Стихи Анны Ахматовой Надежда Яковлевна, цитируя или пересказывая, искажает постоянно, систематически, иногда – с умыслом.
<…> Сплетни она терпеть не могла, высмеивала их и боялась. Анна Андреевна говаривала, будто ею задуман научный труд под названием «Теория сплетни».
«Вторая книга» Н.
Мандельштам дала бы для этого теоретического труда изобилие конкретного материала.
Сплетни бьют из книги фонтаном
. <…> Сплетнями кишит каждая страница.
Сплетничание характеризует главным образом зрение самого сплетника – ведь оно есть средство унизить человека: чем ниже, тем сплетнику доступнее, роднее. Способность объяснять всякое человеческое действие мотивами низменными сплетник принимает за особую свою проницательность.
<…> «Вторую книгу» Н.
Мандельштам с аппетитом проглотит и переварит Запад, Восток, Юг и Север. Столько сплетен и всё по большей части о знаменитостях! Ее книга всем по плечу, она до краев переполнена клеветами и сплетнями.

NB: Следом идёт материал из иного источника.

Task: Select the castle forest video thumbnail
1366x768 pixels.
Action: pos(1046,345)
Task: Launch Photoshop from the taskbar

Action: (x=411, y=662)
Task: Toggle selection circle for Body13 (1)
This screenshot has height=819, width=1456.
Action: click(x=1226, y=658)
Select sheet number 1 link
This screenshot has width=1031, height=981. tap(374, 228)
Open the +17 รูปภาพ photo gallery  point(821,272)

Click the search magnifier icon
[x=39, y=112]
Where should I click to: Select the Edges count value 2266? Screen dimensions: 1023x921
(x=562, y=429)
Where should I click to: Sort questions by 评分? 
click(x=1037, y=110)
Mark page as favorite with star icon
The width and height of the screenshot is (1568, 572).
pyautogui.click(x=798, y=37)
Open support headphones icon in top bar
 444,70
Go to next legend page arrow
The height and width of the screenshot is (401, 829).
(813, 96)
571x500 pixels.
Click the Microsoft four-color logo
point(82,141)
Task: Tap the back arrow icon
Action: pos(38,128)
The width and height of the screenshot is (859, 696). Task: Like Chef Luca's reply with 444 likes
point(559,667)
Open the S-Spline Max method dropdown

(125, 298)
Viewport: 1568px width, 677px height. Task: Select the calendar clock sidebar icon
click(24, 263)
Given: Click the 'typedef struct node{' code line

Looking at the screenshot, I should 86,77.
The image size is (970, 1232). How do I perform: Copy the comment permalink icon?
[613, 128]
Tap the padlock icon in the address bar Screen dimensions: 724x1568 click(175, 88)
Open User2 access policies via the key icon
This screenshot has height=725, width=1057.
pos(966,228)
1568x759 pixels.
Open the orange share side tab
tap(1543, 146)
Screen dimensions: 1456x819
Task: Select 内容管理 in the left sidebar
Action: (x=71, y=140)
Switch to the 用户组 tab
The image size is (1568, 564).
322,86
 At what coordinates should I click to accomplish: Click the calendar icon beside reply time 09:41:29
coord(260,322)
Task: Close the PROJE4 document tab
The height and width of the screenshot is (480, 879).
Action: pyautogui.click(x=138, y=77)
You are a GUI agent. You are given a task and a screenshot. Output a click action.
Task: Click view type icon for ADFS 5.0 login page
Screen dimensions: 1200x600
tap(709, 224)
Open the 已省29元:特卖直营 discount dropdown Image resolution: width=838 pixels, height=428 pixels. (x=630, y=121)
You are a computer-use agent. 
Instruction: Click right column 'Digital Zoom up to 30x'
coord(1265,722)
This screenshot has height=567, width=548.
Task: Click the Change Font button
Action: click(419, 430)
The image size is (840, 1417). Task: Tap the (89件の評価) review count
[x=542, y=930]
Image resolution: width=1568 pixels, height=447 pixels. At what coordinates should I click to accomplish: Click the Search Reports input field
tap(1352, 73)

Даже похороны Анны Ахматовой Надежда Яковлевна озирает оком опытной сплетницы. Никакого чувства братства, общности, единения в горе с людьми, пришедшими, как и она, поклониться Ахматовой. Одни пересуды. Одна брезгливая наблюдательность.
<…> Отмечаю: на страницах «Второй книги» ни о ком с таким упоением, с таким удовольствием, взахлеб не сплетничает Надежда Яковлевна, как о людях, наиболее близких Анне Андреевне. В особенности о тех из них, кто имел неосторожность приближаться иногда и к остальным членам «тройственного союза»: к О.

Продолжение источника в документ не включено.